Korean Counter 살: How to Count years of age

Use native Korean numbers with 살 to count age.

The Rule

살 is the counter for years of age: age. In Korean, you can't just say a number + noun. You MUST use a counter word between them. This is like English "two SHEETS of paper" or "three CUPS of coffee" — except Korean does this for EVERYTHING. Even "three apples" needs a counter: 사과 세 개.

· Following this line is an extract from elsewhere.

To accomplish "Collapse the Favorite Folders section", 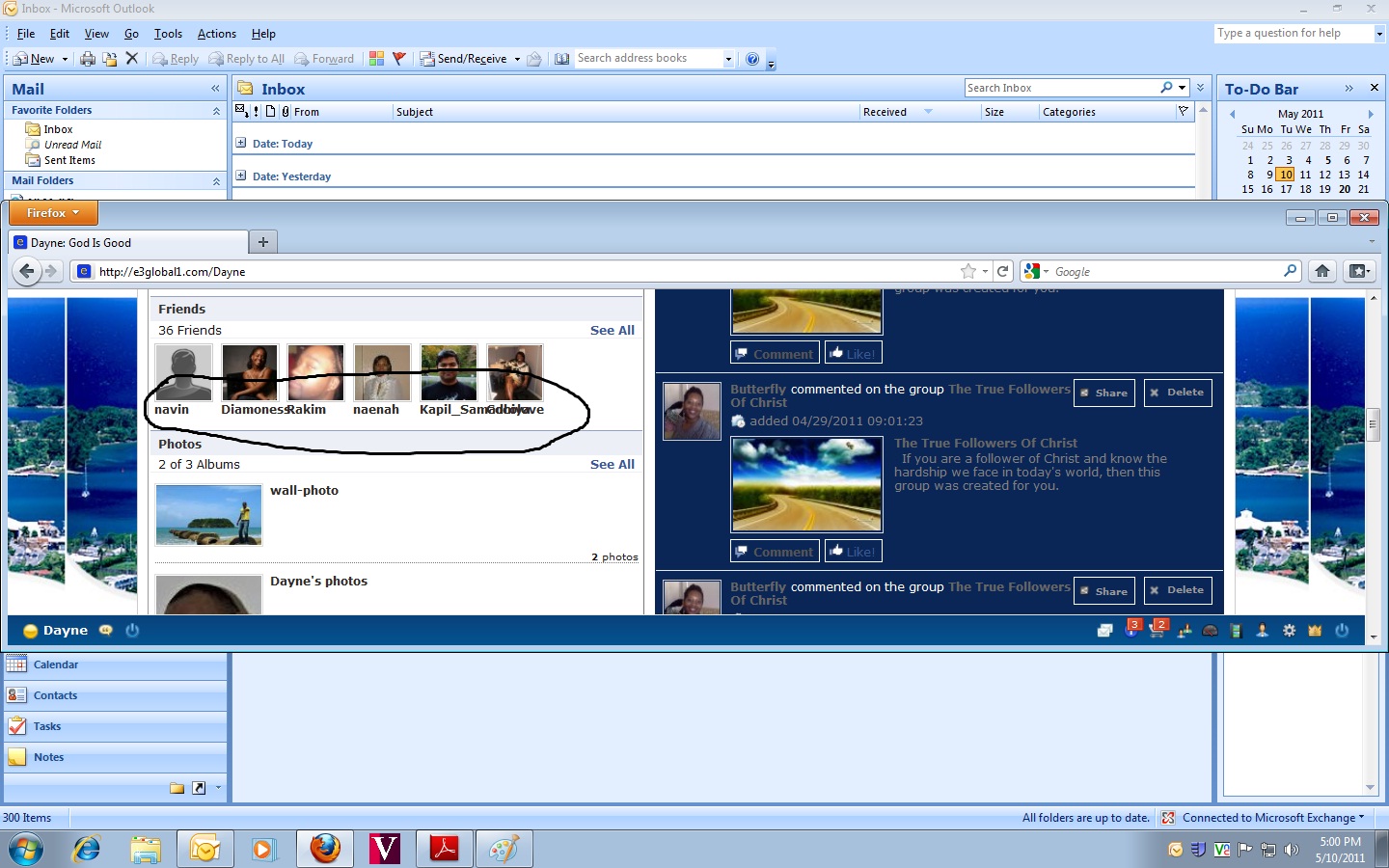I will 216,111.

Why English Speakers Get It Wrong

English only uses counters for uncountable nouns ("a glass of water", "a piece of cake"). Korean uses counters for ALL nouns — even ones English counts directly. The second trap: Korean has TWO number systems. 살 uses native Korean (하나, 둘, 셋...) numbers. Using the wrong system is a common mistake that sounds immediately wrong to Korean ears.

How It Works

Pattern: Noun + Number + 살 Native Korean numbers (shortened before counters): 한(1), 두(2), 세(3), 네(4), 다섯(5), 여섯(6), 일곱(7), 여덟(8), 아홉(9), 열(10) Note: 하나→한, 둘→두, 셋→세, 넷→네 when placed before a counter. The counter 살 comes right after the number. The noun can come before or after the number+counter, but before is more natural in conversation.

Real Examples

• 저는 스물다섯 살이에요. (jeoneun seumurdaseot sarieyo.) — "I'm 25 years old." [스물다섯 = native 25] • 몇 살이에요? (myeot sarieyo?) — "How old are you?" [Always native numbers for age]

Common Mistakes

❌ Using Sino-Korean numbers with 살 ✅ Use native Korean numbers: 저는 스물다섯 살이에요. → 살 always takes native Korean numbers. Mixing number systems is one of the most common counter mistakes. ❌ Saying the number without a counter (e.g., "사과 세") ✅ Always include the counter: 저는 스물다섯 살이에요. → Dropping the counter sounds incomplete in Korean, like saying "three of" without finishing the phrase in English.

Quick Tip

Start with the 5 most common counters: 개 (things), 명 (people), 마리 (animals), 잔 (cups), 병 (bottles). Once these are automatic, add 살 to your toolkit. Practice counting things you see daily: "커피 두 잔", "사람 세 명". The more you use counters in real situations, the faster they become natural.

살 = years of age. Uses native Korean numbers.

Examples

저는 스물다섯 살이에요. — jeoneun seumurdaseot sarieyo. — I'm 25 years old.

몇 살이에요? — myeot sarieyo? — How old are you?